I popped in for a couple of stretches at Mandiant’s MIRcon incident response conference today and yesterday and was struck by a panel discussion on Tuesday about defenders going on offense. The gist was half a) it’s of dubious legality and wisdom and half b) you’ve got be an expert to do it properly. Now politics and economics being what they are, a) will ultimately be irrelevant without a prohibition and b) will govern the dynamics.
I recalled Mandiant’s model: they have a bunch of people constantly working on highly technical stuff in a field that changes rapidly—this level of expertise requires economies of scale. The same is true for black hat hackers: economy of scale drives the less skilled to leverage off-the-shelf capabilities, and it drives the more highly skilled to collaborate on the most demanding projects.
Because defense costs more than offense, “offensors” could benefit from the same economies of scale. I can imagine a future in which people not only pay for but subscribe to offense as a service, where a group of (nominally) white hatters have their own organizations that do nothing but attack designated black hatters, thereby raising the costs of doing malicious business.
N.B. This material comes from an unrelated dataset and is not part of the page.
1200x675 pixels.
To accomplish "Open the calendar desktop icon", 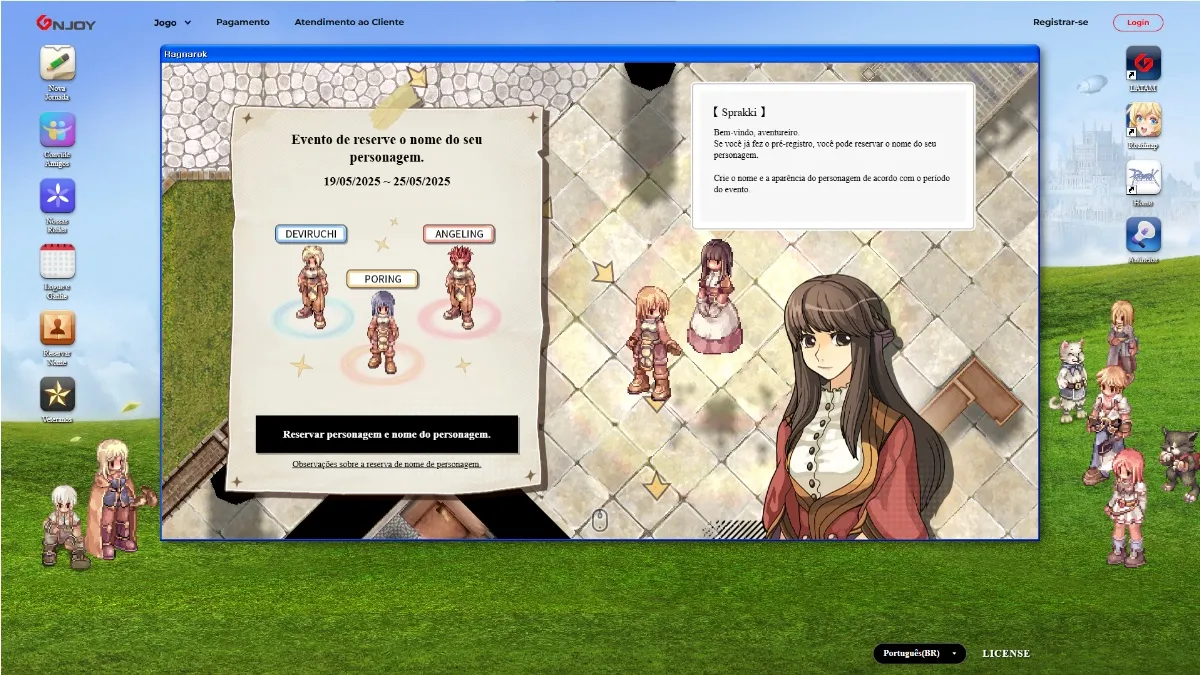I will [57, 262].
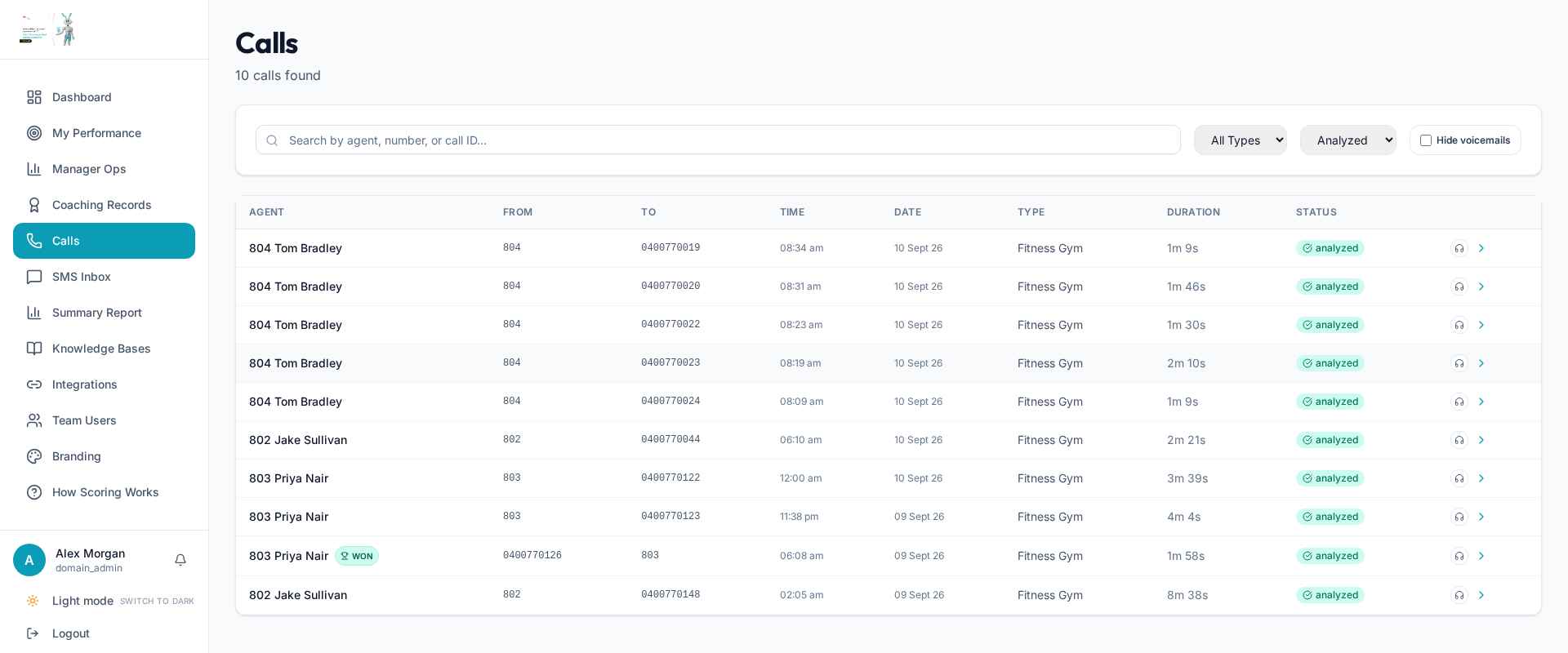Viewport: 1568px width, 653px height.
Task: Open How Scoring Works
Action: tap(104, 492)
The economics might work for the white hatters in much the same way it does for insurance companies, and the product would not be entirely dissimilar. If this sort of activity were tolerated by authorities it might often be preferred by many hackers over black hatting, even if the latter gave bigger paychecks. This could further affect the economics in a good way.
If it will make sense for corporations to go on network counteroffensives themselves, it will make more sense for them to outsource that role if they possibly can. And they might end up being able to.
I learned (privately) at MIRCon that these outsourced providers already exist.
This is actually something I have been developing strategy wise for a while. I specialize in highly distruptive cyberwar strategy that can be leveraged against aggressors, nation states and advanced cybercrime cabals. For example. How much would it be worth to Fortune 100 to get a name, number, picture, and address where you could literally reach out and TOUCH an operator who is directly responsible for stealing your companies highly prized intellectual capital. I have proposed an Attribution Market as one means of Bringing those who thrive in darkness into the light. It would serve as a highly disruptive catalyst to enemy operations and Nation state sensitivies (Goverments do not like bad attention, Crime Bosses dont like getting to HOT, esp when you put a name to a face. Dont believe for a Second we dont know who is behind the drain in US innovation these past 10 years. If Hillary cant make a determined adversary change their ways, maybe a more direct approach is needed. Obviously Bush/Obama have not made an impact. Has your APT pressure abated. I think not. Never forget they are not nameless/faceless theories/whispers in the dark. They are real Flesh Blood humans who are tasked by official organizations to conduct highly hostile and own your networks, pillage the best you have, and leave your organization open for destruction or redirection in an attack or as a proxy for future efforts. If you want more on my theories check my blog out.
http://diocyde.wordpress.com
-”How much would you pay to look into your adversaries eyes and touch a pressure point?”
Something to think about.
It’s gone a level further if definitions can be bent a bit. The RIAA hires AiPlex to DDoS torrent sites; Anonymous then DDoSes the RIAA and AiPlex.